Nur dadurch, daß ein böser Wille vorherging, kam es zur bösen Tat. Der Anfang des bösen Willens aber liegt im Hochmut und nirgends anderswo. … Das geschieht, wenn der Geist ein übergroßes Wohlgefallen an sich selbst findet. Und ein solches Wohlgefallen ist dann vorhanden, wenn der Geist sich abkehrt von jenem unwandelbaren Gute, das ihm mehr gefallen sollte als er selbst.
… Gut allerdings ist es, sein Herz hoch zu tragen, aber nicht in der Richtung auf sich selbst, wie es der Hochmut macht, sondern in der Richtung auf den Herrn, was der Gehorsam tut, der sich nur bei den Demütigen findet. Es gibt also merkwürdigerweise eine Art Erniedrigung, die das Herz emporhebt, und eine Art Erhebung, die das Herz erniedrigt.
… Auf dem Wege offensichtlicher und aufgelegter Sünde, auf dem Wege einer Tathandlung wider Gottes Verbot, hätte also der Teufel den Menschen nicht eingefangen, wenn nicht der Mensch bereits an sich selbst Gefallen zu finden angefangen hätte. Daher kam es, daß der Mensch nun liebäugelte mit der Aussicht: „Ihr werdet sein wie die Götter“. Das hätten sie eher sein können, indem sie dem höchsten und wahren Urgrund durch Gehorsam anhingen, jedenfalls nicht, indem sie sich selbst Urgrund zu sein suchten aus Hochmut. Denn geschaffene Götter sind nicht in eigener Wahrheit Götter, sondern durch Teilnahme am wahren Gott.

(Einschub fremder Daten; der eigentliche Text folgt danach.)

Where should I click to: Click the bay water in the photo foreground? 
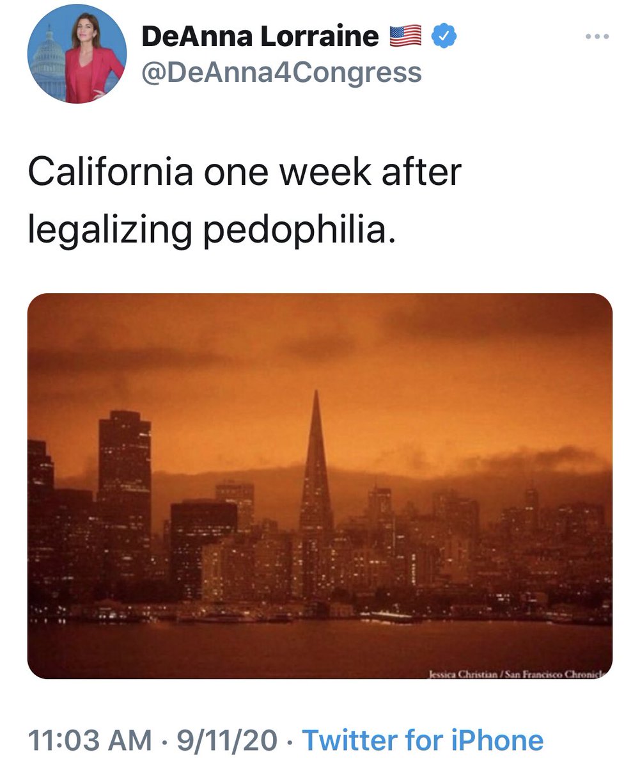click(320, 646)
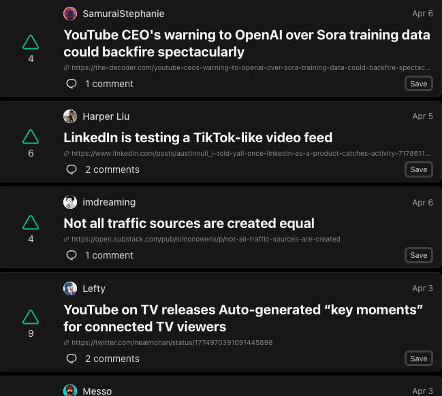This screenshot has height=396, width=442.
Task: Open the-decoder.com source link
Action: (x=250, y=68)
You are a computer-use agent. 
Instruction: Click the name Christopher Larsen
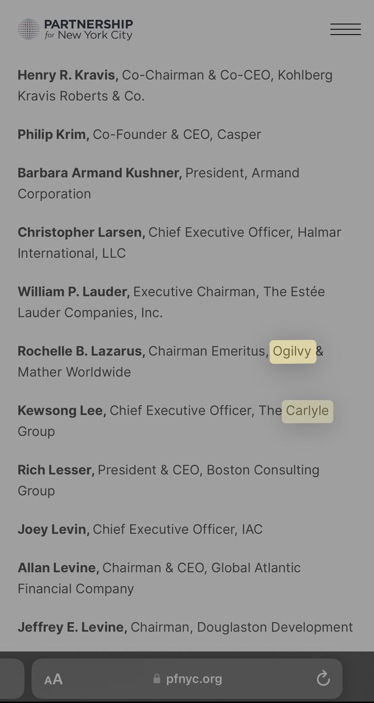click(81, 233)
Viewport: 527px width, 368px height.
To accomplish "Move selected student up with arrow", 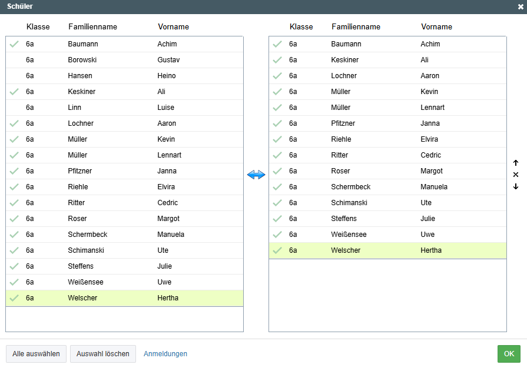I will (516, 163).
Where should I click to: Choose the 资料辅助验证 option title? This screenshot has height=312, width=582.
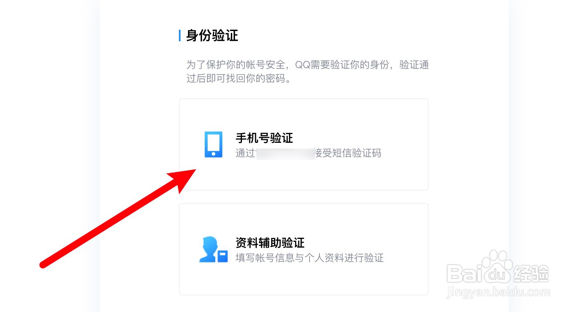click(x=270, y=243)
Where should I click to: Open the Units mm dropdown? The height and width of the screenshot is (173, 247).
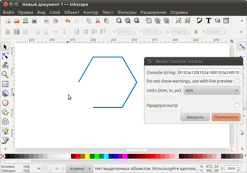point(212,90)
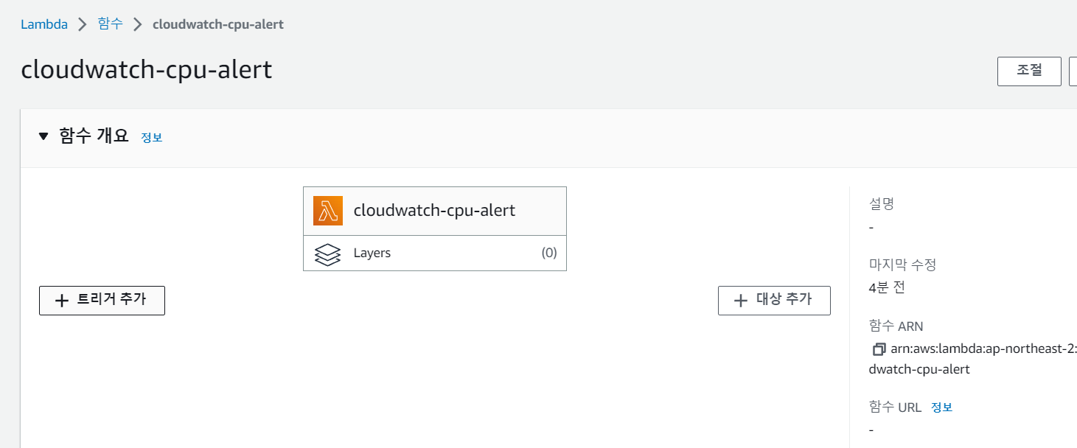Open 정보 link beside 함수 URL
Image resolution: width=1077 pixels, height=448 pixels.
(x=942, y=407)

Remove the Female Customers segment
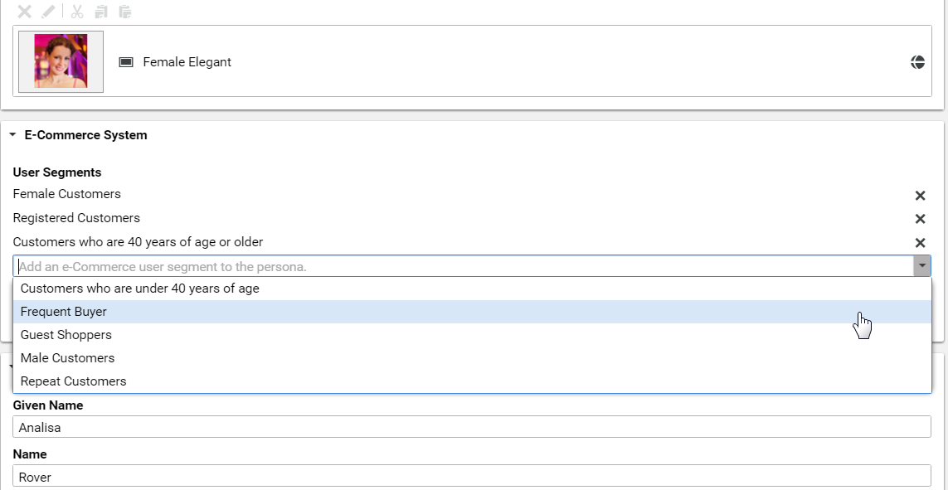tap(920, 196)
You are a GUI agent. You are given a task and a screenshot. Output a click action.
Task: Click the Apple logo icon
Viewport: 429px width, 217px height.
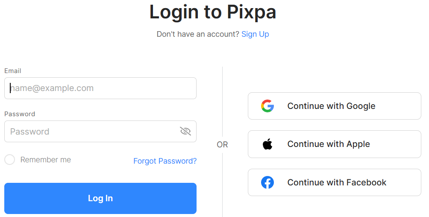pyautogui.click(x=267, y=144)
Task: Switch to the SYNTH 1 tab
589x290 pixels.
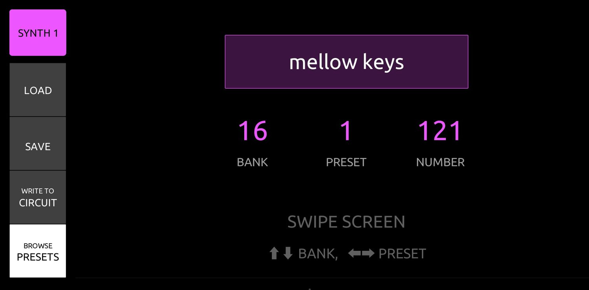Action: [x=38, y=33]
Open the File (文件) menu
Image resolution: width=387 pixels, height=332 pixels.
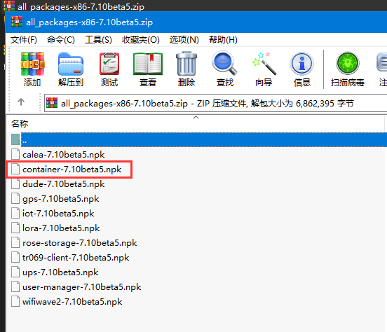tap(24, 40)
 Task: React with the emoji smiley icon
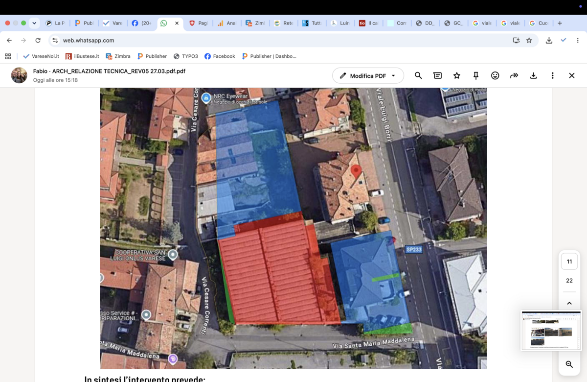(495, 75)
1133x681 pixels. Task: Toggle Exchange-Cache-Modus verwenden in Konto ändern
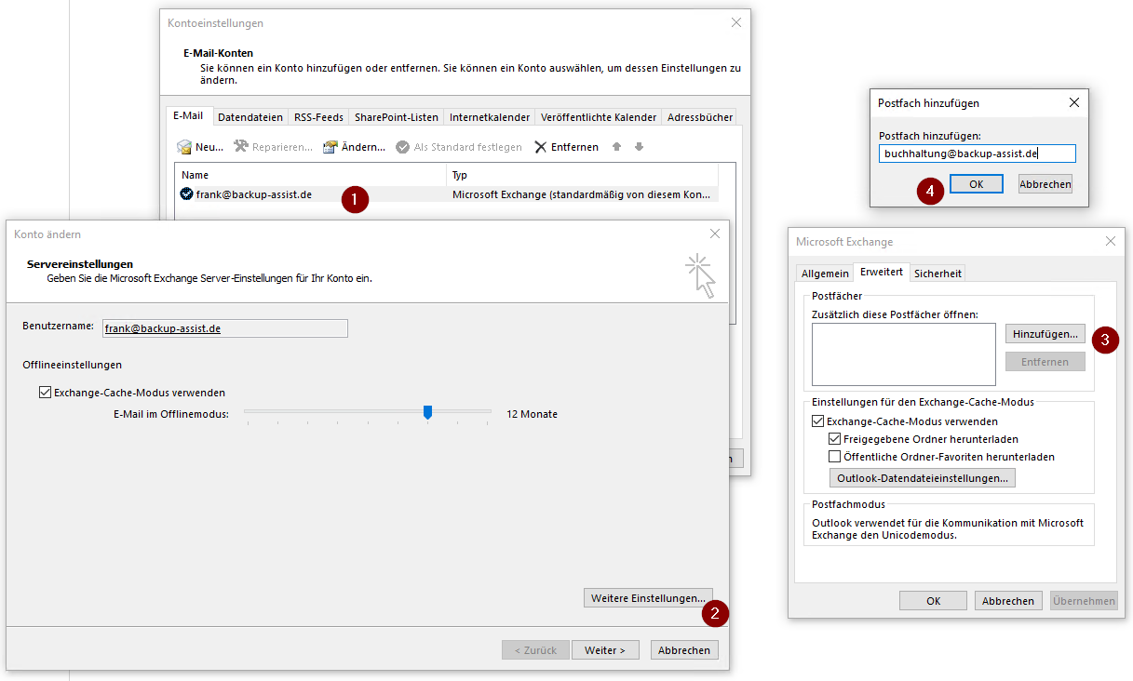point(45,393)
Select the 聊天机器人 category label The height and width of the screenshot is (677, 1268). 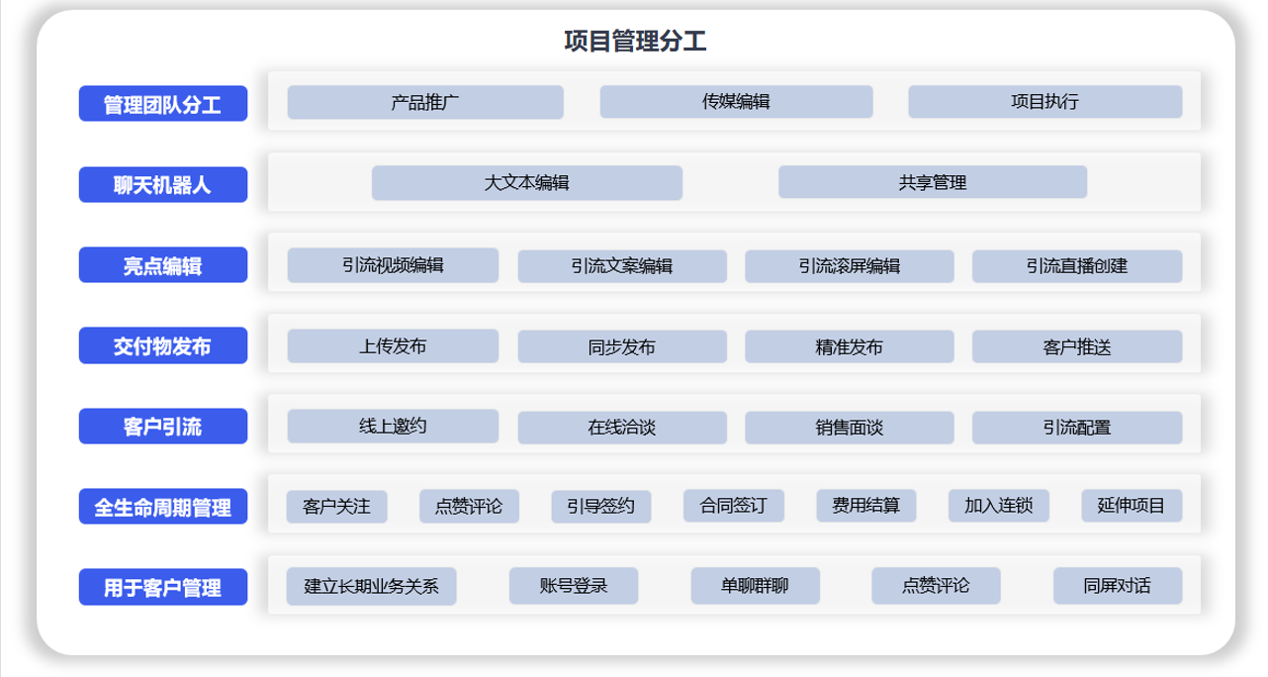162,185
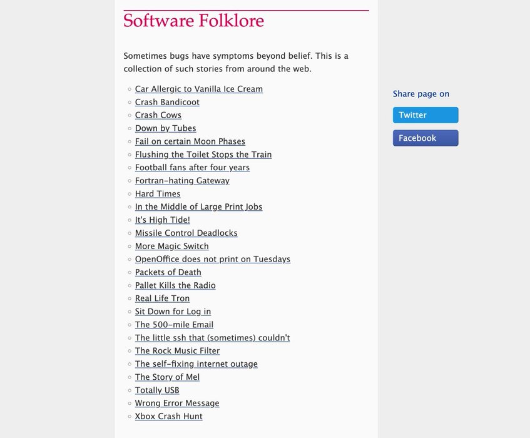Open the Software Folklore heading link
The width and height of the screenshot is (530, 438).
(x=193, y=21)
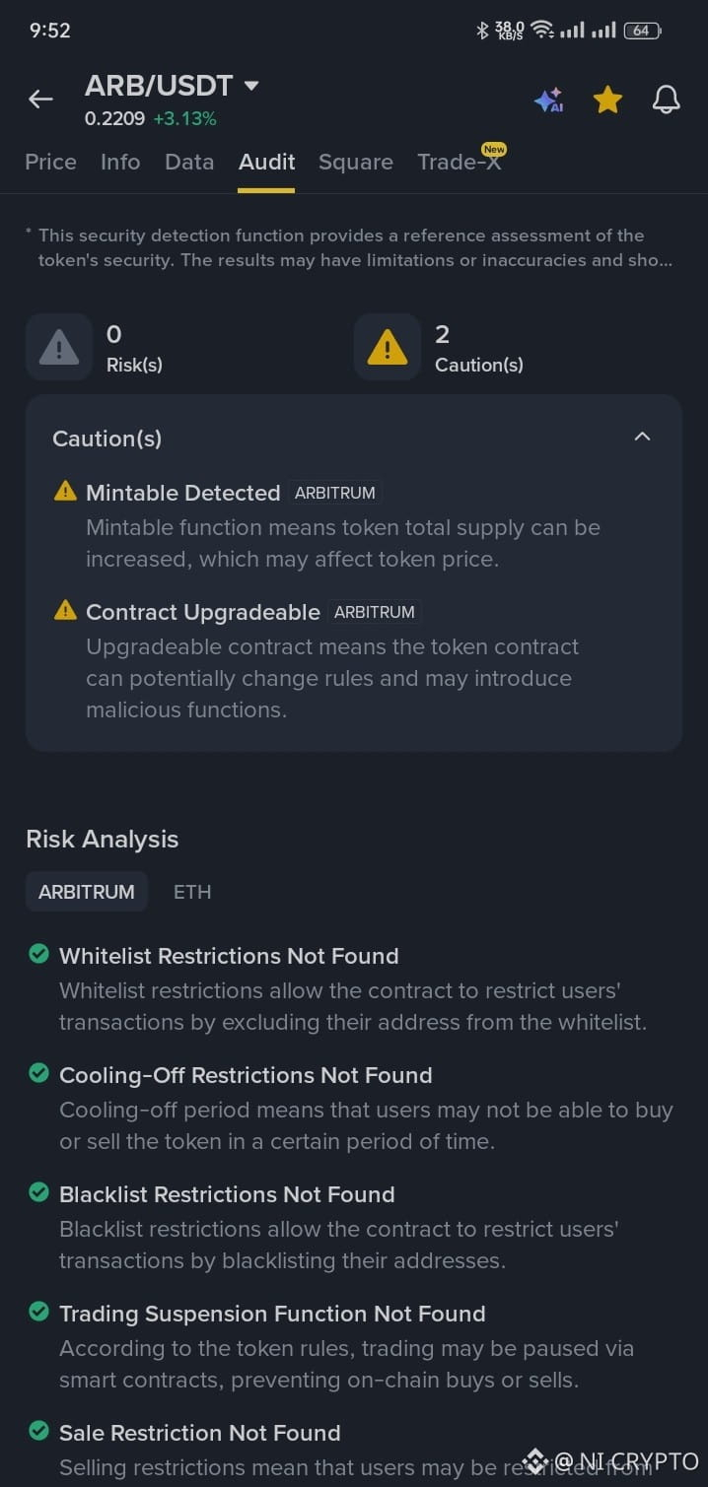708x1487 pixels.
Task: Tap the Mintable Detected caution title
Action: (x=183, y=493)
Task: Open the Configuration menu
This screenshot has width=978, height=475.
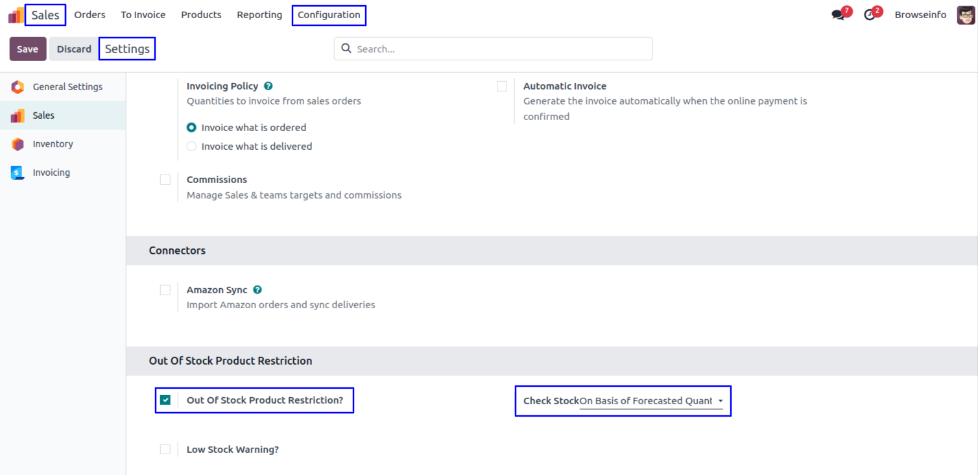Action: point(329,15)
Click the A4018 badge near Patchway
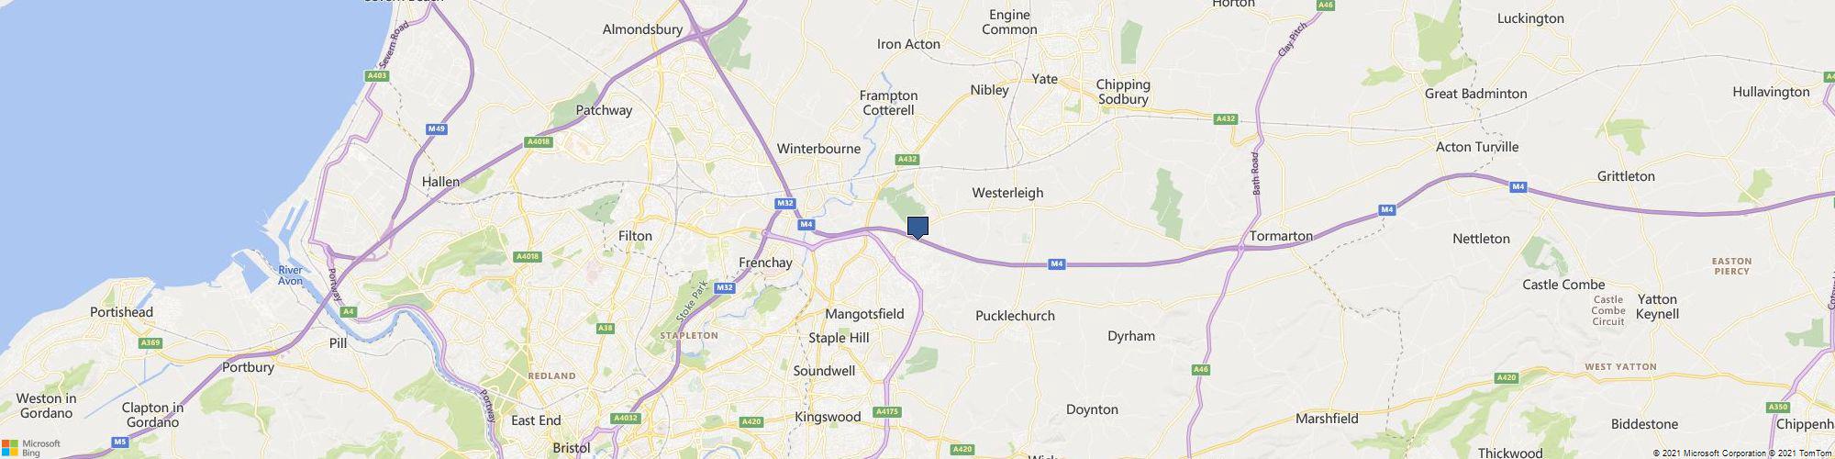Screen dimensions: 1835x459 point(539,141)
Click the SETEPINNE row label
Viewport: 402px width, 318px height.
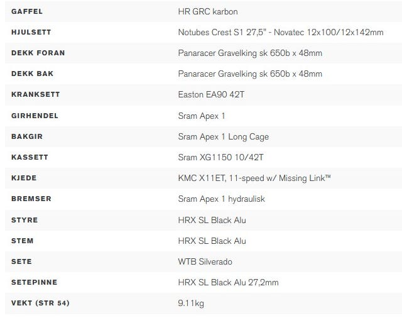point(34,283)
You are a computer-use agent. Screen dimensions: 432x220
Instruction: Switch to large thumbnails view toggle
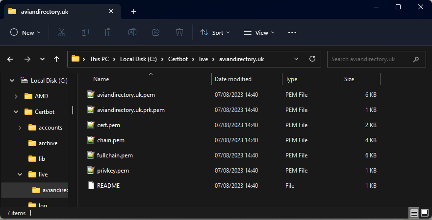tap(424, 213)
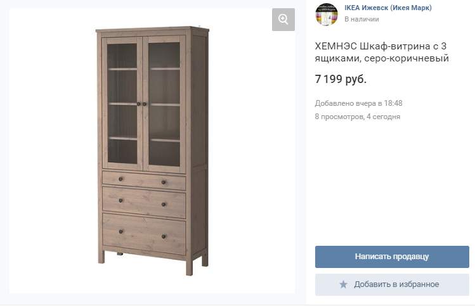This screenshot has height=306, width=475.
Task: Click the cabinet's front right leg in photo
Action: click(190, 268)
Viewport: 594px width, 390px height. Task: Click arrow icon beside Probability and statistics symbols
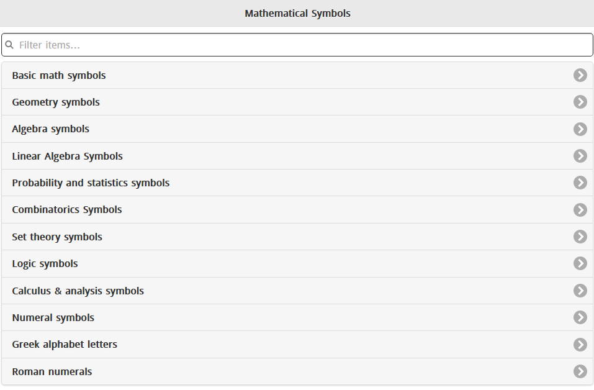(580, 183)
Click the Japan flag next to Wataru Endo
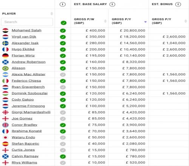This screenshot has width=189, height=166. (5, 137)
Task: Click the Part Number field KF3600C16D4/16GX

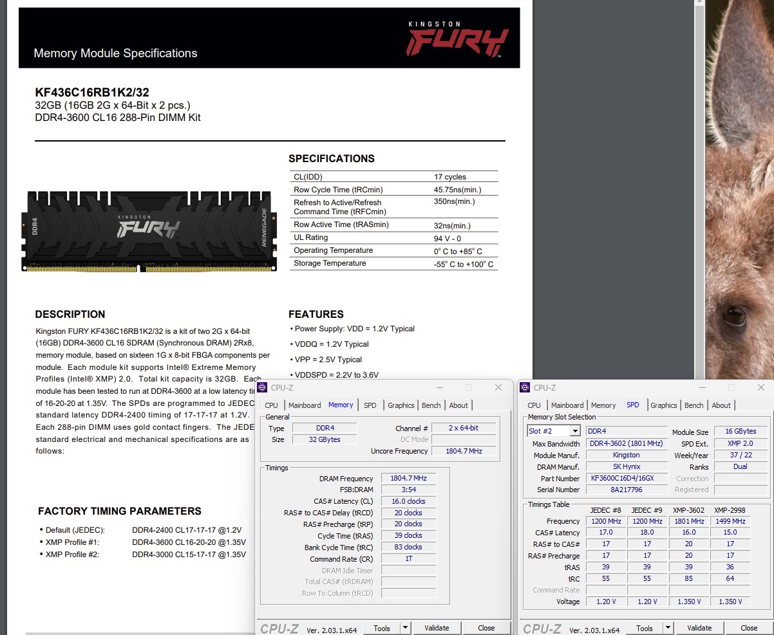Action: point(626,479)
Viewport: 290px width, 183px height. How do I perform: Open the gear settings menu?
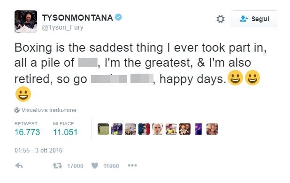click(x=220, y=19)
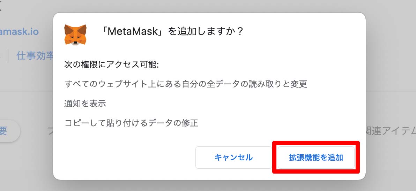Click the を追加しますか？ title phrase
The width and height of the screenshot is (416, 191).
pyautogui.click(x=206, y=32)

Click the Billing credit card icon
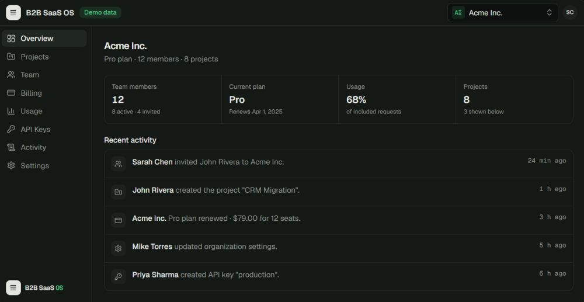(11, 93)

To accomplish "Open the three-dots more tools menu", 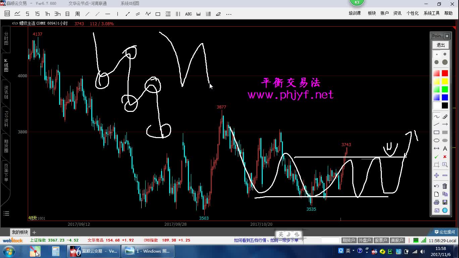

… Zuerst also war im Verborgenen vorhanden die böse Gesinnung, wodurch sich der Mensch, indem er an sich selber Gefallen findet, als wäre er seinerseits Licht, von dem Lichte abkehrt, durch das er, wenn er an ihm sein Gefallen hat, selbst auch Licht wird; und dann erst folgte die böse Tat, begangen in voller Sichtbarkeit nach außen hin.
… Deshalb hat Gott zum Gegenstand seines Verbotes eine Begehungstat gemacht; eine solche läßt sich durch keinerlei Schein des Rechttuns entschuldigen.